In one embodiment of the invention, the step f) comprises forming one or more first through holes through the first and second dielectric layers and the emissive layer and providing electrically conductive material to the one or more first through holes for providing electrical connection between the first active electrical lead and the first passive electrical lead.
The through holes and the electrically conductive material provide electric connection between the first active electrical lead and the first passive electrical lead.
In another embodiment, the step f) comprises forming one or more first through holes through first and second dielectric layers and the emissive layer and providing electrically conductive material to the one or more first through holes for providing electrical connection between the first active electrical lead and the first passive electrical lead. In this embodiment, the step g) further comprises forming one or more second through holes through first and second dielectric layers and the emissive layer and providing electrically conductive material to the one or more second through holes for providing electrical connection between the second active electrical lead and the second passive electrical lead.
The through holes and the electrically conductive material provide electric connection between the first active electrical lead and the first passive electrical lead and between the second active electrical lead and the second passive electrical lead, respectively.
In one embodiment, the first through holes or the first and second through holes are preferably formed to a stacked layer comprising the first conductor layer, the first dielectric layer, the emissive layer and the second dielectric layer.

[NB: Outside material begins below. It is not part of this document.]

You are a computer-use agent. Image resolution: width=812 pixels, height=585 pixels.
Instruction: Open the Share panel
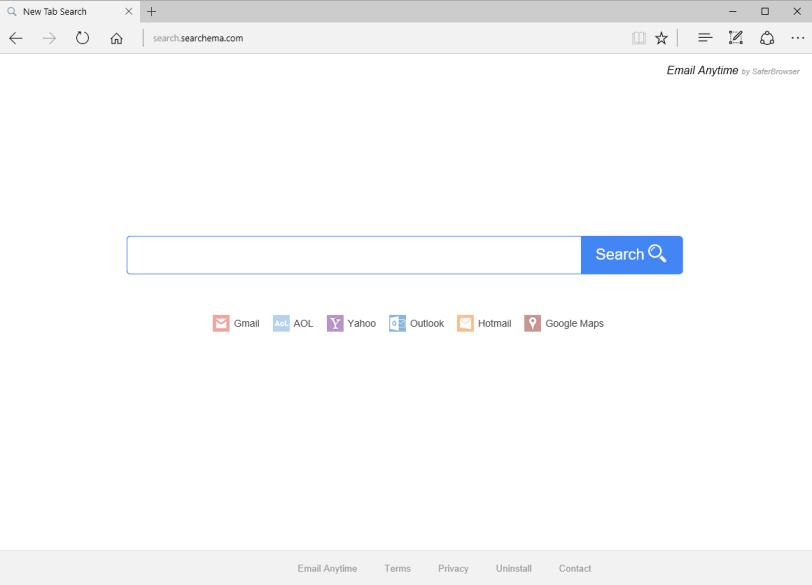tap(766, 37)
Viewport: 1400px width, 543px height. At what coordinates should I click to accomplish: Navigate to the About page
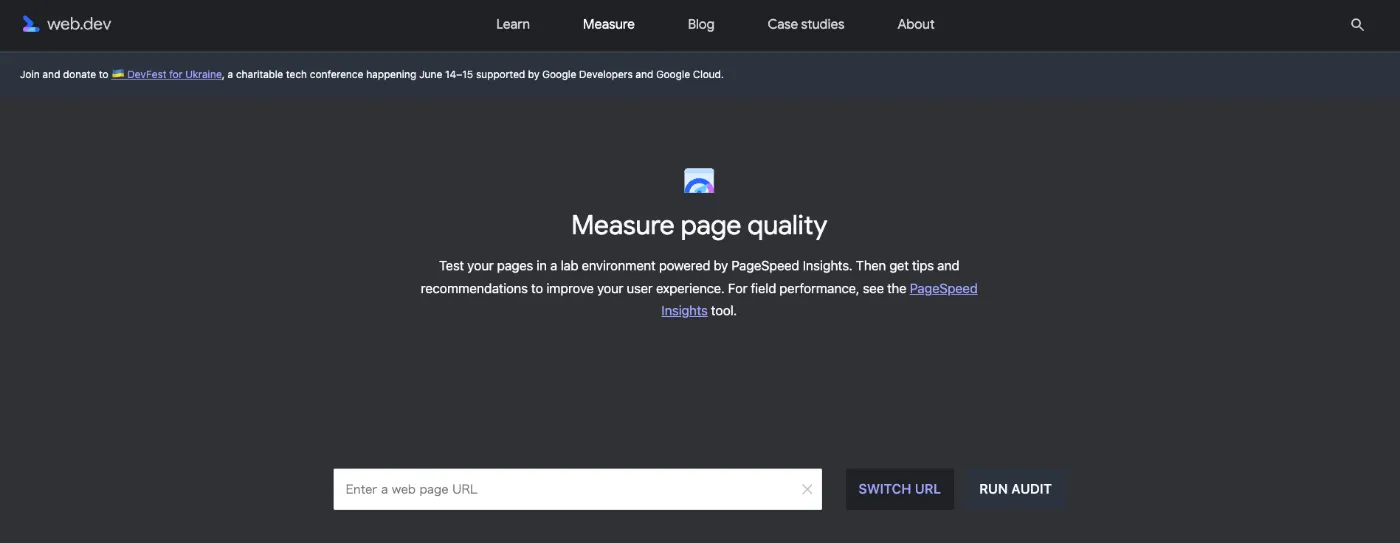coord(915,24)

Thus, the through holes through first and second dielectric layers and the emissive layer are formed before forming the second conductor layer.
Accordingly, in one embodiment the method comprises forming the first conductor layer, the first dielectric layer, the emissive layer and the second dielectric layer and then forming the through holes through first and second dielectric layers and the emissive layer. After that, the second conductor layer is formed and step e) carried out.
In one embodiment of the method, the step f) comprises forming the one or more first through holes by laser cutting.
In another embodiment, the step f) comprises forming the one or more first through holes by using laser pulses.
In a further embodiment, the steps f) and g) comprise forming the one or more first through holes and the one or more second through holes by laser cutting.
In a yet further embodiment, the steps f) and g) comprise forming the one or more first through holes and the one or more second through holes by using laser pulses.
In one embodiment, the method comprises carrying out first the steps a), b), c) and d), and then carrying out step f) by forming the one or more first through holes in connection with the first active electrical lead. The method further comprises carrying out the step e) after the step d). The step e) comprises utilizing a material deposition method for providing the second conductor layer from an electrically conductive deposition material and the step f) comprises filling the one or more first through holes with the electrically conductive deposition material during step e) upon providing the first passive electrical lead.
Thus, the electrical connection between the first active electrical lead and the first passive electrical lead is carried out simultaneously with providing the second conductor layer.
In another embodiment, the method comprises carrying out first the steps a), b), c) and d), and then carrying out step f) by forming the one or more first through holes in connection with the first active electrical lead and step g) by forming the one or more second through holes in connection with the second passive electrical lead. The method further comprises carrying out the step e) after the steps f) and g), the step e) comprises utilizing a material deposition method for providing the second conductor layer from an electrically conductive deposition material. The step f) comprises filling the one or more first through holes with the electrically conductive deposition material during step e) upon providing the first passive electrical lead, and the step g) comprises filling the one or more second through holes with the electrically conductive deposition material during step e) upon providing the second active electrical lead.
Thus, the electrical connection between the first active electrical lead and the first passive electrical lead and between the second active electrical lead and the second passive electrical lead, respectively, is carried out simultaneously with providing the first conductor layer.
In one embodiment, steps a) and e) comprise providing the first and second conductor layers from indium tin oxide (ITO).
In another embodiment, steps a) and e) comprise providing the first and second conductor layers from indium tin oxide (ITO) by sputtering.
An advantage of the invention is that the active electrical leads may be provided as two parallel electrical leads such that the resistance of the electrical lead in the display element is decreased. Thus, use of thick electrical leads affecting negatively to transparency of the display element may be avoided. Further, the use of parallel electrical leads provides substantially uniform patterns in the first and second conductor layers provides balancing optical and transparency properties to the both sides of the display element. Additionally, the parallel coupling of the active and passive electric leads on opposite conductor layers may be efficiently manufactured during the normal manufacturing process of the display element.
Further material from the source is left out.